- Title: Tabvla Asiæ VII
- Author: Sebastian Münster
- Date: 1540 [1550]
- Medium: Woodblock print
- Condition: Very Good - minor age toning and scuffing, light discoloration along issued center fold. Verso contains text to accompany map.
- Inches: 10 3/4 x 8 [Image]
- Centimeters: 27.31 x 20.32 [Image]
- Product ID: 222048
Born in Ingelheim, Germany to a family of farmers, Sebastian Münster (1488-1552) lived through the height of the Protestant Reformation. As a young man, he entered the Franciscan order, initially studying at university in Heidelberg under humanist and theologian Konrad Pellikan (1478-1556). Over the course of his studies at Heidelberg and various other German universities, Münster became friends with Martin Luther (1483-1546), and following his conversion to Lutheranism he accepted a position at the University of Basel in 1529. He would remain there for the rest of his life working as a professor of Hebrew, and gained a reputation as a highly-acclaimed scholar. Münster’s location in Basel (arguably the hub of Early-Modern intellectual activity) compounded with his humanistic inclinations brought him into contact with major reformers, academics, and theologians of the day, with whom he fostered lively academic exchange.

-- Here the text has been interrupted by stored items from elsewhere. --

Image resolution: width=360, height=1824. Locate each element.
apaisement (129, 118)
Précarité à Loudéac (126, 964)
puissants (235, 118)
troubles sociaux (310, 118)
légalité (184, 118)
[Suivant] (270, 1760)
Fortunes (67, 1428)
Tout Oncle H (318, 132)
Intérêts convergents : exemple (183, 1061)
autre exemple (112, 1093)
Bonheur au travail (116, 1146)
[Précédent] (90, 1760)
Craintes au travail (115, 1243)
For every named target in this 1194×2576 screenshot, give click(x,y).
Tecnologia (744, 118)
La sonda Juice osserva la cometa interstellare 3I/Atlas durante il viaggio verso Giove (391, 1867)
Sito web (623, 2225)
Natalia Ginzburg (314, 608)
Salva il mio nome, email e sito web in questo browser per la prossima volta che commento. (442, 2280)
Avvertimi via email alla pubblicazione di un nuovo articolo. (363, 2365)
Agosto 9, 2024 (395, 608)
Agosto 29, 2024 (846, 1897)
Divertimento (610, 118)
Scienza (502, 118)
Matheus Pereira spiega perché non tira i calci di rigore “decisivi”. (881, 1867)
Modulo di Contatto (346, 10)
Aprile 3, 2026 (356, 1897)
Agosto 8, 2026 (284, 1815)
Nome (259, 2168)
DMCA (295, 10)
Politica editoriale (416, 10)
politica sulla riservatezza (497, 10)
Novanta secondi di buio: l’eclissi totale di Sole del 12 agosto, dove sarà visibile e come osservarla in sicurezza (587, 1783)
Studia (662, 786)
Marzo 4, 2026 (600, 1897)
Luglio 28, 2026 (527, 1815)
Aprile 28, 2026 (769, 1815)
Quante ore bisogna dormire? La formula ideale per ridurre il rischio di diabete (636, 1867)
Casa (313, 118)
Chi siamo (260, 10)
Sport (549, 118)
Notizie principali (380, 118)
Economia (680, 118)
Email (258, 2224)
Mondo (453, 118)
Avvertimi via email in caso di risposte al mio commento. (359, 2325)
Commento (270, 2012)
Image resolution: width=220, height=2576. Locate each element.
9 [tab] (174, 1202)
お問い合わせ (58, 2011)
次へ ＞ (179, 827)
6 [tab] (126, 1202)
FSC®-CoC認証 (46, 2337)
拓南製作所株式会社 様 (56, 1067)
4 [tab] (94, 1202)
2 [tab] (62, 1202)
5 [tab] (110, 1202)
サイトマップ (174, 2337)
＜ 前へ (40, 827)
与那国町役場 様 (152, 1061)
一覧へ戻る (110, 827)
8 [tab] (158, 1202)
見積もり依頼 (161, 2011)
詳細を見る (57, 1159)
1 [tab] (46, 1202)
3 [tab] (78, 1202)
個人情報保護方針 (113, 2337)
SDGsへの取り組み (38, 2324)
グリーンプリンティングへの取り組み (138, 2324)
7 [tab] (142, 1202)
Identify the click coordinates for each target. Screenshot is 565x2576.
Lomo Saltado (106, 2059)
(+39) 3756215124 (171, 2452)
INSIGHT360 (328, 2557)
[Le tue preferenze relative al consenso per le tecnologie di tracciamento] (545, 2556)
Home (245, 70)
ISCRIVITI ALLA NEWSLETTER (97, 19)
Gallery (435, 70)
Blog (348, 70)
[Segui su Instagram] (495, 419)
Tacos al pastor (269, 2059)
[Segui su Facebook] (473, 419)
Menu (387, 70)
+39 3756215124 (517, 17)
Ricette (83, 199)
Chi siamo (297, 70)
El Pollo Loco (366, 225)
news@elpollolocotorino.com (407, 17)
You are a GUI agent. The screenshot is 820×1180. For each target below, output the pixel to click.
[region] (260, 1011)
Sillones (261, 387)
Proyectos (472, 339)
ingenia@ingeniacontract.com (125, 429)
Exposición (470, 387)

Münster’s first major cartographic work, a 1540 publication of Ptolemy’s Geographica, was the earliest description of the world printed in the German language. In addition to its Ptolemaic maps, Münster’s Geographica included several modern maps which depicted various regions of northern Europe and drew from the work of contemporary cartographers. The Geographica, distinguished by its instantly-recognizable woodcut maps, would be reissued several times over the course of Münster’s life. His second major work, the Cosmographica (1544), was enormously popular and remained in widespread use well into the seventeenth century. Published in six volumes with 471 woodcuts and twenty-six maps, the Cosmographica contained the first map to depict North and South America as a single landmass. This map of ‘Die Nüw Welt’ not only cemented European understanding of the continent by solidifying its naming as ‘America,’ but also stands as the first map to name the Pacific Ocean.
While Münster’s cartographical accomplishments would be eclipsed in subsequent decades by the work of Abraham Ortelius and Gerard Mercator, his maps served as important source material for later cartographers. He also achieved a number of cartographic firsts; in addition to producing the first modern atlas, he was the first to use separate maps for each of the four continents (America, Europe, Asia, and Africa).